Records for the task:
============================================================

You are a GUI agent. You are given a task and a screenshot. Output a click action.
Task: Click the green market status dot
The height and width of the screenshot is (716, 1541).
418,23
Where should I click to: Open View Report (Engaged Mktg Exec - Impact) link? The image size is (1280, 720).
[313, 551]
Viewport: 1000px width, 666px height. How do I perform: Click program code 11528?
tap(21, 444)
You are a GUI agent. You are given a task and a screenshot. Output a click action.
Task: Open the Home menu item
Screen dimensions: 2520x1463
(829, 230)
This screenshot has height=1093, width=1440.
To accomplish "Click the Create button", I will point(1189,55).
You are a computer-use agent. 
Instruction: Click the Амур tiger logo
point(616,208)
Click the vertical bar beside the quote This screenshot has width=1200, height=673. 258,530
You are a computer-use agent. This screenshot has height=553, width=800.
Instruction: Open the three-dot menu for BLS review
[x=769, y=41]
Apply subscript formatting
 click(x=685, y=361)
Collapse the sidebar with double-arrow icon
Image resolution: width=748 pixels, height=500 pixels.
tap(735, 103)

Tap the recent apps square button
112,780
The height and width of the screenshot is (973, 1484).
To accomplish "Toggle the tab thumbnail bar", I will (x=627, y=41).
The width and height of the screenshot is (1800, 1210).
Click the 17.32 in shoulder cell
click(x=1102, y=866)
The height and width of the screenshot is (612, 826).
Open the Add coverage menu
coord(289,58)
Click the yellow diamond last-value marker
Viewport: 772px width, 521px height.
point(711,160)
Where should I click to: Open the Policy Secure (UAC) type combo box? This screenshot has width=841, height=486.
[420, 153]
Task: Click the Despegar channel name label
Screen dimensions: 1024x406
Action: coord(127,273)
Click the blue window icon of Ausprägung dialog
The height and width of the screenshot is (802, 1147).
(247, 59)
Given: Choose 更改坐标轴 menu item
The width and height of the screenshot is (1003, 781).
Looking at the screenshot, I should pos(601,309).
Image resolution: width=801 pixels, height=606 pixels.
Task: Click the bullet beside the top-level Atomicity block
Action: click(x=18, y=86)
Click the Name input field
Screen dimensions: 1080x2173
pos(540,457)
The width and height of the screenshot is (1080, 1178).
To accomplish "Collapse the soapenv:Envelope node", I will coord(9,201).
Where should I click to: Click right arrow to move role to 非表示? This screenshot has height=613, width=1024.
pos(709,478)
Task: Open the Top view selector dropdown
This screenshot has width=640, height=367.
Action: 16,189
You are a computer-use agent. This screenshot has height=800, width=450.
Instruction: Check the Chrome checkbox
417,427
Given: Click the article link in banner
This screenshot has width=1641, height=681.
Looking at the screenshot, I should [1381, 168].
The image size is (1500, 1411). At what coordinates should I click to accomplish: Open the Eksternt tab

============================================================

The problem: Your task is to set down only the lines that run from the opening of the listing to the line with "The height and width of the screenshot is (973, 1484).", both ends included, each unchanged.

Expected output:
You are a GUI agent. You are given a task and a screenshot. Output a click action.
Task: Click the green market status dot
The height and width of the screenshot is (716, 1541).
418,23
Where should I click to: Open View Report (Engaged Mktg Exec - Impact) link? The image size is (1280, 720).
[313, 551]
Viewport: 1000px width, 666px height. How do I perform: Click program code 11528?
tap(21, 444)
You are a GUI agent. You are given a task and a screenshot. Output a click action.
Task: Open the Home menu item
Screen dimensions: 2520x1463
(829, 230)
This screenshot has height=1093, width=1440.
To accomplish "Click the Create button", I will point(1189,55).
You are a computer-use agent. 
Instruction: Click the Амур tiger logo
point(616,208)
Click the vertical bar beside the quote This screenshot has width=1200, height=673. 258,530
You are a computer-use agent. This screenshot has height=553, width=800.
Instruction: Open the three-dot menu for BLS review
[x=769, y=41]
Apply subscript formatting
 click(x=685, y=361)
Collapse the sidebar with double-arrow icon
Image resolution: width=748 pixels, height=500 pixels.
tap(735, 103)

Tap the recent apps square button
112,780
The height and width of the screenshot is (973, 1484).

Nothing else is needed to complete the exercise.